*GIVEN REQUEST*:
Rewrite the rows from the line with "Open the Mon" to the line with "1020x899 pixels. point(922,692)" as a numbered list, leaving out any blank lines.

*RAW DATA*:
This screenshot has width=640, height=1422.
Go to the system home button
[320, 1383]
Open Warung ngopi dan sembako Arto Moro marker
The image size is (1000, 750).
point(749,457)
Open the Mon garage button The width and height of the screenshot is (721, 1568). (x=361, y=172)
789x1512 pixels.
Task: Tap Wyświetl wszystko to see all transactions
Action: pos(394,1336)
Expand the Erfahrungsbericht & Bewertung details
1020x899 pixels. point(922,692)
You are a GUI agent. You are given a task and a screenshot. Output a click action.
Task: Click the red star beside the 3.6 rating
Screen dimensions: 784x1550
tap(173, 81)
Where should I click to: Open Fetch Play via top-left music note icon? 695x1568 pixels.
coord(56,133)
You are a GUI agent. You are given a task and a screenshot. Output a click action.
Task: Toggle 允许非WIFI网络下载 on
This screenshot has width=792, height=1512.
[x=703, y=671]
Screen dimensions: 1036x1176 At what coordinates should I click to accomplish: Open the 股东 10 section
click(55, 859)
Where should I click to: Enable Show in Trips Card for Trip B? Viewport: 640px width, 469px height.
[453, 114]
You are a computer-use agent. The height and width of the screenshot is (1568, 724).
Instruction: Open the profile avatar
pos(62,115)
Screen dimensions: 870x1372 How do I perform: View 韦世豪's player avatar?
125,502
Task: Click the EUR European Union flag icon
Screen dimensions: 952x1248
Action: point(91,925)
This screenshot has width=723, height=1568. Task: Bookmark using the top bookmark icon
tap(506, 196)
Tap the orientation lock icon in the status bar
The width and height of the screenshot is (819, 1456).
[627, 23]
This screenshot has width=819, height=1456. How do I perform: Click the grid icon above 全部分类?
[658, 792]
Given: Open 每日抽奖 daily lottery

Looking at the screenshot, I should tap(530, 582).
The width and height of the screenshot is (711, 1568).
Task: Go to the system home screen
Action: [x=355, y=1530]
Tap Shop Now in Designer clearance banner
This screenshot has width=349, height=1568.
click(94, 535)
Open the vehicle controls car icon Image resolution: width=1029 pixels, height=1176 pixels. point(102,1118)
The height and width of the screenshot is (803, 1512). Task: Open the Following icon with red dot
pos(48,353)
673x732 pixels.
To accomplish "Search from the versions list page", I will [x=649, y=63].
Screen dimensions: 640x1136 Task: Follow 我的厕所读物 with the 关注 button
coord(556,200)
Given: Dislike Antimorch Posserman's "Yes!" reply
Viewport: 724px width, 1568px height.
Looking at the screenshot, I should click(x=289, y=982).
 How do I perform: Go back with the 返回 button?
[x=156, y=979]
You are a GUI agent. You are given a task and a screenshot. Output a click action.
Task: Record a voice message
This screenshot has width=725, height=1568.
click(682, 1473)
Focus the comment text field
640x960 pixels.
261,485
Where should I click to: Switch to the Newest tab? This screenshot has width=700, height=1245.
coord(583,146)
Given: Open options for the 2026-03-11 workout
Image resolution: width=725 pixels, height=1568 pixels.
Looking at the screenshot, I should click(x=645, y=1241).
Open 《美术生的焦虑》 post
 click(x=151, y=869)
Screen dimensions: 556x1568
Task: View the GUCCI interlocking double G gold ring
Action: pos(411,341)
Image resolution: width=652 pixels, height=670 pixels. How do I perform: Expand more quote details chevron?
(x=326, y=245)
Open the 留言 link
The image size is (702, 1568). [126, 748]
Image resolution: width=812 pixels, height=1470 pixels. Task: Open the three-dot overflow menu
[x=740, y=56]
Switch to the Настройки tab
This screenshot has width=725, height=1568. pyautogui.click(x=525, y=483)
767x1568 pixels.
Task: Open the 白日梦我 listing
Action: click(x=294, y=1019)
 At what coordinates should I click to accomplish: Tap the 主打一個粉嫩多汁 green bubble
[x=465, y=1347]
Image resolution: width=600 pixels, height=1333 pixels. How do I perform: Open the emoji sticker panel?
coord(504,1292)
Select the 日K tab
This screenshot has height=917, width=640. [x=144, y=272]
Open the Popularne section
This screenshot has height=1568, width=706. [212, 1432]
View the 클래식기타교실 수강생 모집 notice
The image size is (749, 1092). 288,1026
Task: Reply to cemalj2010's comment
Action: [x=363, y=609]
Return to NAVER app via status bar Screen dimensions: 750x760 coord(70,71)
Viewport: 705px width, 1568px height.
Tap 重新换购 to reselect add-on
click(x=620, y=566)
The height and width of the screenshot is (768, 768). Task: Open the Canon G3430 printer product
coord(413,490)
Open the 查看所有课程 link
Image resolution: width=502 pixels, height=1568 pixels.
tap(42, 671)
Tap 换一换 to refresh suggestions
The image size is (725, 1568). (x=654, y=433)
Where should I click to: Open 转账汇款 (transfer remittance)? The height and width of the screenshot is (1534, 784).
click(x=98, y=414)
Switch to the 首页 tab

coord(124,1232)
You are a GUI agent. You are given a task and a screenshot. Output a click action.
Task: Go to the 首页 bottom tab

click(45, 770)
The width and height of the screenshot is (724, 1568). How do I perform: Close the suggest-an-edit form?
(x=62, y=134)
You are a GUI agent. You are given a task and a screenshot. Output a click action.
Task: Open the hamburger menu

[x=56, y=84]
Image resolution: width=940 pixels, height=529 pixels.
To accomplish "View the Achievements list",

*RIGHT ANSWER*:
1. Open the Mon garage button The width and height of the screenshot is (721, 1568). (x=361, y=172)
2. 789x1512 pixels.
3. Task: Tap Wyświetl wszystko to see all transactions
4. Action: pos(394,1336)
5. Expand the Erfahrungsbericht & Bewertung details
6. 1020x899 pixels. point(922,692)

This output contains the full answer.